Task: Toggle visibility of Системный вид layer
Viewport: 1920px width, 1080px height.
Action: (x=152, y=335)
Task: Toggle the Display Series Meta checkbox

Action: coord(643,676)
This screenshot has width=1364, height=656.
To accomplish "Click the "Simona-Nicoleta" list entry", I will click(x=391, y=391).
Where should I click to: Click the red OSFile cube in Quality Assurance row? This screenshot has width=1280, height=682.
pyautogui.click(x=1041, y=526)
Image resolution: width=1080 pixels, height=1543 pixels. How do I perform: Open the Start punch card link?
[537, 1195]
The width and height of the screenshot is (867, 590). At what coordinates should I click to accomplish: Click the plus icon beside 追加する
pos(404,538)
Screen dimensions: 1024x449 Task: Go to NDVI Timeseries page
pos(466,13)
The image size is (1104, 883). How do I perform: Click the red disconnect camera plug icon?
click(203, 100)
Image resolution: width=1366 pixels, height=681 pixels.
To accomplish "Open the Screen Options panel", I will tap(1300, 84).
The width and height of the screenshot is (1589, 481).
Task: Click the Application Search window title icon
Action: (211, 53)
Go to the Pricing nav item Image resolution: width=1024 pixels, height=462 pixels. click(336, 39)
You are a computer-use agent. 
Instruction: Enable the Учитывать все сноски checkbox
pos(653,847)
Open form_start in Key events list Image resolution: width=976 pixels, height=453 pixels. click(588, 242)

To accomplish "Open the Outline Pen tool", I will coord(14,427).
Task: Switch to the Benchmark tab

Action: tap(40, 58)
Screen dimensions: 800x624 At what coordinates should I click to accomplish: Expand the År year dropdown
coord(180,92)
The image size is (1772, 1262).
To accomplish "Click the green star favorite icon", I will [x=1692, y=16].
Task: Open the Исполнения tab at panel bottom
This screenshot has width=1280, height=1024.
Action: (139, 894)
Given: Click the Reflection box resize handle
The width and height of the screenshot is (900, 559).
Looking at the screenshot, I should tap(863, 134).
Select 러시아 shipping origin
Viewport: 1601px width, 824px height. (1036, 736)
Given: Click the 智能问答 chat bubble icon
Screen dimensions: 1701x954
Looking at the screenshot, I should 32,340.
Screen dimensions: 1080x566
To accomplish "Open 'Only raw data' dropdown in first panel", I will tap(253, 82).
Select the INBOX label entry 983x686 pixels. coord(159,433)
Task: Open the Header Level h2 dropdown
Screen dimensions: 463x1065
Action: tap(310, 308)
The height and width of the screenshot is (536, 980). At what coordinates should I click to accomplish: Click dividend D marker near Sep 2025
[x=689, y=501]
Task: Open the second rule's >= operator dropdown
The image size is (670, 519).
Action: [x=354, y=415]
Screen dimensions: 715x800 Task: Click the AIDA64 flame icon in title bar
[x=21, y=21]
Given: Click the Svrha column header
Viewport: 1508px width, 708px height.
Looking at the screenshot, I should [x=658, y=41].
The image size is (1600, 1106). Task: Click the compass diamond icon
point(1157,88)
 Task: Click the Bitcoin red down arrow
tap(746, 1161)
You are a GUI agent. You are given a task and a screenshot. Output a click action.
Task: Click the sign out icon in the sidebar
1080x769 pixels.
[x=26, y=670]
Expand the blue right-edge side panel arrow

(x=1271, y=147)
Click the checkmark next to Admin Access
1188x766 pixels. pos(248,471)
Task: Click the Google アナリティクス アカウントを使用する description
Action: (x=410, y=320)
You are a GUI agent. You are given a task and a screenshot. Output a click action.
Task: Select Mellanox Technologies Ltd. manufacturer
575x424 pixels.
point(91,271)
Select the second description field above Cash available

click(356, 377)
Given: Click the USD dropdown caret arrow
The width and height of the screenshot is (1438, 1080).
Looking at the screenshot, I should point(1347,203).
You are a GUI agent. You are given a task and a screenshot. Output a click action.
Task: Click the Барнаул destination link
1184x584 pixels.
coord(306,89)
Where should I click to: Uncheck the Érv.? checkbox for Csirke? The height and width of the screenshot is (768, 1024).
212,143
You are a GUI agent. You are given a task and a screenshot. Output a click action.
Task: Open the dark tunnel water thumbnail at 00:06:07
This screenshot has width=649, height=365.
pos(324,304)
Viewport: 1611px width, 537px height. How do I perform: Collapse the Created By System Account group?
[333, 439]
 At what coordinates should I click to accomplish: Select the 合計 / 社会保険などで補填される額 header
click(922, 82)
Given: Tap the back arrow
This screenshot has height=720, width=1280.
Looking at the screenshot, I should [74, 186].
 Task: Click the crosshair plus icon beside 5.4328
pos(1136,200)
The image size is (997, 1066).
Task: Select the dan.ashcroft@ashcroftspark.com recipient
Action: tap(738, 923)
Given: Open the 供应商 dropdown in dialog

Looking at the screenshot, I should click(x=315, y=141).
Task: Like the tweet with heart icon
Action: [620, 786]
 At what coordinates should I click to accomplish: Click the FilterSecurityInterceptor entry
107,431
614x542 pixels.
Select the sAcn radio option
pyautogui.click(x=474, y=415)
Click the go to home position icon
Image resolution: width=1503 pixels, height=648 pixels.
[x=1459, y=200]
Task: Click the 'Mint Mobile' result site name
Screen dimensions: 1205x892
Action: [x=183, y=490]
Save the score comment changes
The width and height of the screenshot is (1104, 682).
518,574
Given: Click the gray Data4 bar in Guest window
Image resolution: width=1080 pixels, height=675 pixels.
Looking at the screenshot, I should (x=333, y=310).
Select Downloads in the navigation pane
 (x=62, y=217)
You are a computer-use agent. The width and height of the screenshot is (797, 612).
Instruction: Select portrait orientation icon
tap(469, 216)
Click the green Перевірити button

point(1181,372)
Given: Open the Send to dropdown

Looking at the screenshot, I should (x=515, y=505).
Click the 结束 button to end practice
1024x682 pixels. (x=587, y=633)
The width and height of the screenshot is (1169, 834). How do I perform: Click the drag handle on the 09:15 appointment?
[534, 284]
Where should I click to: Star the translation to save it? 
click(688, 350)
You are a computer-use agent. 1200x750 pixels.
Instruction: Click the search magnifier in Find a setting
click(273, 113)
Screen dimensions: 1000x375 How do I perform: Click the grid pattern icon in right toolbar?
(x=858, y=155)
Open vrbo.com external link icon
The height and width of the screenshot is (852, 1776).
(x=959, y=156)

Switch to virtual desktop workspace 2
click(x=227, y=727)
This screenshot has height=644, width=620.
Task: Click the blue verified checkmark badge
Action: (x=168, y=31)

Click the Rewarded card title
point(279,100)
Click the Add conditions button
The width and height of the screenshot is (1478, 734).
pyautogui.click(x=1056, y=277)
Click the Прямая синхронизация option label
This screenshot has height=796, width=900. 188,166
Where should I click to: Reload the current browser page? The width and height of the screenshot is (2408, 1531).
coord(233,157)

Exercise: Everything in the data should be copied exactly. Leave nothing out.

Expected answer:
Task: Toggle visibility of Системный вид layer
Viewport: 1920px width, 1080px height.
Action: (x=152, y=335)
Task: Toggle the Display Series Meta checkbox

Action: coord(643,676)
This screenshot has width=1364, height=656.
To accomplish "Click the "Simona-Nicoleta" list entry", I will click(x=391, y=391).
Where should I click to: Click the red OSFile cube in Quality Assurance row? This screenshot has width=1280, height=682.
pyautogui.click(x=1041, y=526)
Image resolution: width=1080 pixels, height=1543 pixels. How do I perform: Open the Start punch card link?
[537, 1195]
The width and height of the screenshot is (867, 590). At what coordinates should I click to accomplish: Click the plus icon beside 追加する
pos(404,538)
Screen dimensions: 1024x449 Task: Go to NDVI Timeseries page
pos(466,13)
The image size is (1104, 883). How do I perform: Click the red disconnect camera plug icon?
click(203, 100)
Image resolution: width=1366 pixels, height=681 pixels.
To accomplish "Open the Screen Options panel", I will tap(1300, 84).
The width and height of the screenshot is (1589, 481).
Task: Click the Application Search window title icon
Action: (211, 53)
Go to the Pricing nav item Image resolution: width=1024 pixels, height=462 pixels. click(336, 39)
You are a computer-use agent. 
Instruction: Enable the Учитывать все сноски checkbox
pos(653,847)
Open form_start in Key events list Image resolution: width=976 pixels, height=453 pixels. click(588, 242)

To accomplish "Open the Outline Pen tool", I will coord(14,427).
Task: Switch to the Benchmark tab

Action: tap(40, 58)
Screen dimensions: 800x624 At what coordinates should I click to accomplish: Expand the År year dropdown
coord(180,92)
The image size is (1772, 1262).
To accomplish "Click the green star favorite icon", I will [x=1692, y=16].
Task: Open the Исполнения tab at panel bottom
This screenshot has width=1280, height=1024.
Action: (139, 894)
Given: Click the Reflection box resize handle
The width and height of the screenshot is (900, 559).
Looking at the screenshot, I should tap(863, 134).
Select 러시아 shipping origin
Viewport: 1601px width, 824px height. (1036, 736)
Given: Click the 智能问答 chat bubble icon
Screen dimensions: 1701x954
Looking at the screenshot, I should 32,340.
Screen dimensions: 1080x566
To accomplish "Open 'Only raw data' dropdown in first panel", I will tap(253, 82).
Select the INBOX label entry 983x686 pixels. coord(159,433)
Task: Open the Header Level h2 dropdown
Screen dimensions: 463x1065
Action: tap(310, 308)
The height and width of the screenshot is (536, 980). At what coordinates should I click to accomplish: Click dividend D marker near Sep 2025
[x=689, y=501]
Task: Open the second rule's >= operator dropdown
The image size is (670, 519).
Action: [x=354, y=415]
Screen dimensions: 715x800 Task: Click the AIDA64 flame icon in title bar
[x=21, y=21]
Given: Click the Svrha column header
Viewport: 1508px width, 708px height.
Looking at the screenshot, I should [x=658, y=41].
The image size is (1600, 1106). Task: Click the compass diamond icon
point(1157,88)
 Task: Click the Bitcoin red down arrow
tap(746, 1161)
You are a GUI agent. You are given a task and a screenshot. Output a click action.
Task: Click the sign out icon in the sidebar
1080x769 pixels.
[x=26, y=670]
Expand the blue right-edge side panel arrow

(x=1271, y=147)
Click the checkmark next to Admin Access
1188x766 pixels. pos(248,471)
Task: Click the Google アナリティクス アカウントを使用する description
Action: (x=410, y=320)
You are a GUI agent. You are given a task and a screenshot. Output a click action.
Task: Select Mellanox Technologies Ltd. manufacturer
575x424 pixels.
point(91,271)
Select the second description field above Cash available

click(356, 377)
Given: Click the USD dropdown caret arrow
The width and height of the screenshot is (1438, 1080).
Looking at the screenshot, I should point(1347,203).
You are a GUI agent. You are given a task and a screenshot. Output a click action.
Task: Click the Барнаул destination link
1184x584 pixels.
coord(306,89)
Where should I click to: Uncheck the Érv.? checkbox for Csirke? The height and width of the screenshot is (768, 1024).
212,143
You are a GUI agent. You are given a task and a screenshot. Output a click action.
Task: Open the dark tunnel water thumbnail at 00:06:07
This screenshot has width=649, height=365.
pos(324,304)
Viewport: 1611px width, 537px height. How do I perform: Collapse the Created By System Account group?
[333, 439]
 At what coordinates should I click to accomplish: Select the 合計 / 社会保険などで補填される額 header
click(922, 82)
Given: Tap the back arrow
This screenshot has height=720, width=1280.
Looking at the screenshot, I should [74, 186].
 Task: Click the crosshair plus icon beside 5.4328
pos(1136,200)
The image size is (997, 1066).
Task: Select the dan.ashcroft@ashcroftspark.com recipient
Action: tap(738, 923)
Given: Open the 供应商 dropdown in dialog

Looking at the screenshot, I should click(x=315, y=141).
Task: Like the tweet with heart icon
Action: [620, 786]
 At what coordinates should I click to accomplish: Click the FilterSecurityInterceptor entry
107,431
614x542 pixels.
Select the sAcn radio option
pyautogui.click(x=474, y=415)
Click the go to home position icon
Image resolution: width=1503 pixels, height=648 pixels.
[x=1459, y=200]
Task: Click the 'Mint Mobile' result site name
Screen dimensions: 1205x892
Action: [x=183, y=490]
Save the score comment changes
The width and height of the screenshot is (1104, 682).
518,574
Given: Click the gray Data4 bar in Guest window
Image resolution: width=1080 pixels, height=675 pixels.
Looking at the screenshot, I should (x=333, y=310).
Select Downloads in the navigation pane
 (x=62, y=217)
You are a computer-use agent. The width and height of the screenshot is (797, 612).
Instruction: Select portrait orientation icon
tap(469, 216)
Click the green Перевірити button

point(1181,372)
Given: Open the Send to dropdown

Looking at the screenshot, I should (x=515, y=505).
Click the 结束 button to end practice
1024x682 pixels. (x=587, y=633)
The width and height of the screenshot is (1169, 834). How do I perform: Click the drag handle on the 09:15 appointment?
[534, 284]
Where should I click to: Star the translation to save it? 
click(688, 350)
You are a computer-use agent. 1200x750 pixels.
Instruction: Click the search magnifier in Find a setting
click(273, 113)
Screen dimensions: 1000x375 How do I perform: Click the grid pattern icon in right toolbar?
(x=858, y=155)
Open vrbo.com external link icon
The height and width of the screenshot is (852, 1776).
(x=959, y=156)

Switch to virtual desktop workspace 2
click(x=227, y=727)
This screenshot has height=644, width=620.
Task: Click the blue verified checkmark badge
Action: (x=168, y=31)

Click the Rewarded card title
point(279,100)
Click the Add conditions button
The width and height of the screenshot is (1478, 734).
pyautogui.click(x=1056, y=277)
Click the Прямая синхронизация option label
This screenshot has height=796, width=900. 188,166
Where should I click to: Reload the current browser page? The width and height of the screenshot is (2408, 1531).
coord(233,157)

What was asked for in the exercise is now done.